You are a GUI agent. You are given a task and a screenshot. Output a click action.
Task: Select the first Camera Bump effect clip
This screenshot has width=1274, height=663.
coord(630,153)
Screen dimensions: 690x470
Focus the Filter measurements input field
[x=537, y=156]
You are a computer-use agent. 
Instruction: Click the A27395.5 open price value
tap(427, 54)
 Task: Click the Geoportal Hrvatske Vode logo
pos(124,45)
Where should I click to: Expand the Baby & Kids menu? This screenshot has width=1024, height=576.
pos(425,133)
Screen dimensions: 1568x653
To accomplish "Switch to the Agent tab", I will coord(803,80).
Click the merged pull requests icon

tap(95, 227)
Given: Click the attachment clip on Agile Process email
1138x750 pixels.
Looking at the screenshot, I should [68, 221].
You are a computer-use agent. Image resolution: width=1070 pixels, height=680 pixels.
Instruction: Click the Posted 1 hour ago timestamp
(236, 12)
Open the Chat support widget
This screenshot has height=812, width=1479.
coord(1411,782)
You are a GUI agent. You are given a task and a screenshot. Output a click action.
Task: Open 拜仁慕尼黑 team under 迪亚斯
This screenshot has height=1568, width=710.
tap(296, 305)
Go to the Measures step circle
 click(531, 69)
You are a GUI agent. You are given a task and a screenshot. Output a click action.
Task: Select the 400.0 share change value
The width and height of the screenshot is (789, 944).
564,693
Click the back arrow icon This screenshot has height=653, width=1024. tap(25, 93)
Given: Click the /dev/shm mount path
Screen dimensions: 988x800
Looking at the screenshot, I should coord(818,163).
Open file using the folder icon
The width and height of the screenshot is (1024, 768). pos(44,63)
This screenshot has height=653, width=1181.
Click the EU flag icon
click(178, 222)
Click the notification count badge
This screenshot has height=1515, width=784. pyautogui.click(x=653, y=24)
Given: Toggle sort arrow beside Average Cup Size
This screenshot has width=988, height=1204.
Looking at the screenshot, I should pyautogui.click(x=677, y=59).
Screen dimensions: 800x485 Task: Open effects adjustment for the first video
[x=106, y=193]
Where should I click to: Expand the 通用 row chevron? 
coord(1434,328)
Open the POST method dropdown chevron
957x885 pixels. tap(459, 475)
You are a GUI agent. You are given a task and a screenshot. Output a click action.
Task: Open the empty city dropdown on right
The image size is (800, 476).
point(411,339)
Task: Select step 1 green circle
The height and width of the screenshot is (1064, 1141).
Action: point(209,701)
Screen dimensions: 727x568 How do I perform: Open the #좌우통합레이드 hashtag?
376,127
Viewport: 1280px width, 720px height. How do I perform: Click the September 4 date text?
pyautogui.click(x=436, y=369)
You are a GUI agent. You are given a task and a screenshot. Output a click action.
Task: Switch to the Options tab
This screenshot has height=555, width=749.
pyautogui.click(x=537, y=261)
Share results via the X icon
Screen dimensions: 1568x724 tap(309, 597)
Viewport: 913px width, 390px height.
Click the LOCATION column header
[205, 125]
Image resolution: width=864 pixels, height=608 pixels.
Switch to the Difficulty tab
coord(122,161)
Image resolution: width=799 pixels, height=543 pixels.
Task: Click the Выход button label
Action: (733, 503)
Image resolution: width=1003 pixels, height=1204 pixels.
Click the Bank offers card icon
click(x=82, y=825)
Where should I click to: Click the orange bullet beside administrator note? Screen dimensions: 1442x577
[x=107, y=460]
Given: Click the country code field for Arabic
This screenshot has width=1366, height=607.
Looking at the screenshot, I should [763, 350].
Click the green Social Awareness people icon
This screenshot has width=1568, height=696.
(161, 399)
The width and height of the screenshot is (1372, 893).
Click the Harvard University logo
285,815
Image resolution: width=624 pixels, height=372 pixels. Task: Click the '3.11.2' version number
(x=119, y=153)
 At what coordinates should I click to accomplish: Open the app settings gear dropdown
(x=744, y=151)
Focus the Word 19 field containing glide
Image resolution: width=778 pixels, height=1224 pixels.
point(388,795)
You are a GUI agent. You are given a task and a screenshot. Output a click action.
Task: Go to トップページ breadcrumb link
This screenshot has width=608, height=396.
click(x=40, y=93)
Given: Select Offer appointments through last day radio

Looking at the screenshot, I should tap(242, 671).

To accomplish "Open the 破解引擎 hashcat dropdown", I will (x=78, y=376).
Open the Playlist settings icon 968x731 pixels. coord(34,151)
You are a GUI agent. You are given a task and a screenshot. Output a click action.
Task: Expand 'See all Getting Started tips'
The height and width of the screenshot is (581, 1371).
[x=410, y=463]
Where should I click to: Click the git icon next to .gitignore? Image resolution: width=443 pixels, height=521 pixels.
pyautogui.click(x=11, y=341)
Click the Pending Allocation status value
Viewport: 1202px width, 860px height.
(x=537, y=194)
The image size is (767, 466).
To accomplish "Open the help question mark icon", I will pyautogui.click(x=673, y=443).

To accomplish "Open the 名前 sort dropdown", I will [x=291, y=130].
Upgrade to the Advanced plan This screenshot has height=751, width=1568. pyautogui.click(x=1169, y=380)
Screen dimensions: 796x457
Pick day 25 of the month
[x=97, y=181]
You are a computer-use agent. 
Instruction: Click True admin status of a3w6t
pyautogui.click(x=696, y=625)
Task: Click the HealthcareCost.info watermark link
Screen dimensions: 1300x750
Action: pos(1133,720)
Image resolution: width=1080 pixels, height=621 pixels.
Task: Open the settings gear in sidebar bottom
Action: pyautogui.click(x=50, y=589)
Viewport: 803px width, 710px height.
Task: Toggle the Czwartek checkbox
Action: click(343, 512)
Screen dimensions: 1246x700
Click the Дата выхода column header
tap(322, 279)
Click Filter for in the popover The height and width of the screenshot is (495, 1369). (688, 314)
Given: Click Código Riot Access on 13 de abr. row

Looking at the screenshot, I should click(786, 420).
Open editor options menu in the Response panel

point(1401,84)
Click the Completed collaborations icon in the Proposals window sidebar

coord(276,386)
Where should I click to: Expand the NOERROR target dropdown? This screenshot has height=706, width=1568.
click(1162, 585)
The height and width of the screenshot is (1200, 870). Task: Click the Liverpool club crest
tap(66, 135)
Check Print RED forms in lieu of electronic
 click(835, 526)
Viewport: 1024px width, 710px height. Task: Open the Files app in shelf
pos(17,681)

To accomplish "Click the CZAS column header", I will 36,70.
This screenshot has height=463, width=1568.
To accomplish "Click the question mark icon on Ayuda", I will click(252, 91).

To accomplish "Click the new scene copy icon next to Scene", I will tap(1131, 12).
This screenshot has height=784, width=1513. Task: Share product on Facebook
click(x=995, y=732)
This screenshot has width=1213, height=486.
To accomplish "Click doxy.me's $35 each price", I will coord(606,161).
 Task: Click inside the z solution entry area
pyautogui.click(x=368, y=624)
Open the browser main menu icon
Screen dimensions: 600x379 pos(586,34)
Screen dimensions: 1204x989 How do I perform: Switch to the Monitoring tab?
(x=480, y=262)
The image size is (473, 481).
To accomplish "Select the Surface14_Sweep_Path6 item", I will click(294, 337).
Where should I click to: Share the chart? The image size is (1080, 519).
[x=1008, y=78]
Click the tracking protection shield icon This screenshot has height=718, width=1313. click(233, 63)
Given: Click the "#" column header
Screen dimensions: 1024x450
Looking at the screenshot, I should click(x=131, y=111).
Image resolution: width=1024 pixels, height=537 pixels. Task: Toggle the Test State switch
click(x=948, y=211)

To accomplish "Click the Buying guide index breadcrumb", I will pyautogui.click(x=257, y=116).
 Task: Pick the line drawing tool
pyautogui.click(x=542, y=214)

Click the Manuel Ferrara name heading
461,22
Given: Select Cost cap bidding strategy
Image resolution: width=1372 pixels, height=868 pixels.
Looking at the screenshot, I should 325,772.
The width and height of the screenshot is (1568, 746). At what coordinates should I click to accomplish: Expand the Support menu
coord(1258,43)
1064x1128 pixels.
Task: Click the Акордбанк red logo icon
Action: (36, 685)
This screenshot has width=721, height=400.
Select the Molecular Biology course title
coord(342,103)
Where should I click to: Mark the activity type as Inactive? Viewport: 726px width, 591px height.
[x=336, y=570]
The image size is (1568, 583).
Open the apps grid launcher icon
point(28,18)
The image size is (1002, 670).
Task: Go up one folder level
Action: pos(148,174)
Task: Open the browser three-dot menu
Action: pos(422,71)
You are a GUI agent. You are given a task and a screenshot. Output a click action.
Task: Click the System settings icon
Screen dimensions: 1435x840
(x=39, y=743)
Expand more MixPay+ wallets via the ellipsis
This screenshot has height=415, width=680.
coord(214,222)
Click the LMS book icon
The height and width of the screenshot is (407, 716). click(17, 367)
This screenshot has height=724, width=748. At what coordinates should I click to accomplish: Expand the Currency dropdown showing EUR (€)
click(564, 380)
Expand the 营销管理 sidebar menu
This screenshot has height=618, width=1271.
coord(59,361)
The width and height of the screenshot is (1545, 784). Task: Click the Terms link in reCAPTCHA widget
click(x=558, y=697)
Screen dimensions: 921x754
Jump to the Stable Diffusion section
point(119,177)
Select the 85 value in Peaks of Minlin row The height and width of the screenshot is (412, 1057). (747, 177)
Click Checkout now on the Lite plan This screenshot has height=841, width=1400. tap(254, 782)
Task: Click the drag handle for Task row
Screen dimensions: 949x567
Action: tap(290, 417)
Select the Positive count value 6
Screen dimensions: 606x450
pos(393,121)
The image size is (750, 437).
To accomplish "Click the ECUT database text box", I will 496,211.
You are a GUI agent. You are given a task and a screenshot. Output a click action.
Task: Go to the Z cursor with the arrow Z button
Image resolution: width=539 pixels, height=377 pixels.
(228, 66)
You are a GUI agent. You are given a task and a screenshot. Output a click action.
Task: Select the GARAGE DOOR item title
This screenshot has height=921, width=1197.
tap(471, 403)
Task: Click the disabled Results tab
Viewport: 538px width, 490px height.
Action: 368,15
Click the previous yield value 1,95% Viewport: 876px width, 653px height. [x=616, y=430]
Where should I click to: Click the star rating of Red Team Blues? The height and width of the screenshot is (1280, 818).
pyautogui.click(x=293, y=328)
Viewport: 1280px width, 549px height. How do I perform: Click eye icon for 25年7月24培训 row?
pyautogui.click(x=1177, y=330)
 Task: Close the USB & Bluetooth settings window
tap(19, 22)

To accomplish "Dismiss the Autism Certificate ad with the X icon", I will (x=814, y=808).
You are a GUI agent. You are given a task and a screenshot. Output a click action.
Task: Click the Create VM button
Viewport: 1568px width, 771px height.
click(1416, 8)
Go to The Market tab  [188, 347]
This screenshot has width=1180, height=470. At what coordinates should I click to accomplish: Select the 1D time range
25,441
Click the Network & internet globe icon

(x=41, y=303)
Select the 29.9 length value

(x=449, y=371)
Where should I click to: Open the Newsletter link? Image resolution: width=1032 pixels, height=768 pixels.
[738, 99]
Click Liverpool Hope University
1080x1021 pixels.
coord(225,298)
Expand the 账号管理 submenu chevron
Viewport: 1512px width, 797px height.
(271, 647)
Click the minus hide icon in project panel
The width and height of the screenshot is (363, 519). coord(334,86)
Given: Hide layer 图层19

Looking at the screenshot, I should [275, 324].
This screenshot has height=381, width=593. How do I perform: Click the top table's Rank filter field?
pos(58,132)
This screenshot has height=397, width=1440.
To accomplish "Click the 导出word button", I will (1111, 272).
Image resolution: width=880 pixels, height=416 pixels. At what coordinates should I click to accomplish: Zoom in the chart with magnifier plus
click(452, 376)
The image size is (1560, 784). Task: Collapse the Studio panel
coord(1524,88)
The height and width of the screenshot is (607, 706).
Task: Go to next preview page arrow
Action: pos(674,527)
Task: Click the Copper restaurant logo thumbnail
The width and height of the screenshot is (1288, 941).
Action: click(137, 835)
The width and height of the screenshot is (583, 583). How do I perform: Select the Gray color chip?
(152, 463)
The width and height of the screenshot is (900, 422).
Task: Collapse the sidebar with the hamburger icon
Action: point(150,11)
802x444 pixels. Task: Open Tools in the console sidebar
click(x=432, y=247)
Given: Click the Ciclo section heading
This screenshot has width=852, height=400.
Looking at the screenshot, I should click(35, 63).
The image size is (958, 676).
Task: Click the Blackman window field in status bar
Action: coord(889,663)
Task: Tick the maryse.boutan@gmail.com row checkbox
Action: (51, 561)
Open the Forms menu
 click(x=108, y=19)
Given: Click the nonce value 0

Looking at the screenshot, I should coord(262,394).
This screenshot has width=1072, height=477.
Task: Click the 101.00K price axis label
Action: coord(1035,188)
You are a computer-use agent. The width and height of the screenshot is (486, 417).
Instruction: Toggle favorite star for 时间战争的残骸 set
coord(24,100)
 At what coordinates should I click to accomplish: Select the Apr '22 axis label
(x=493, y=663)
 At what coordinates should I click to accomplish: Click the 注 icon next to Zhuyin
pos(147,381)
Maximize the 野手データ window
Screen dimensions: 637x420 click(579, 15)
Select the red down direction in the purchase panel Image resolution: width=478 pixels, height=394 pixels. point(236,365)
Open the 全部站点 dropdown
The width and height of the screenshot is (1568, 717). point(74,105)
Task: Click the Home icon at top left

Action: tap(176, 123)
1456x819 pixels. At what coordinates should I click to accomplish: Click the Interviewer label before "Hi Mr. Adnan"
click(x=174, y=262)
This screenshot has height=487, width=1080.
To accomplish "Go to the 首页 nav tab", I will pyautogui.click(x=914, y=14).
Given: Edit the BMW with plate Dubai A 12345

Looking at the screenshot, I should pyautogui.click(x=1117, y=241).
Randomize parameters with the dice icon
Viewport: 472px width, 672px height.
◇ ◇ ◇ ◇ ◇
▸ What you will do: Filter the records down to the lines containing the word "clip", and copy those.

▸ Your response:
Task: Select the first Camera Bump effect clip
Given: Click the attachment clip on Agile Process email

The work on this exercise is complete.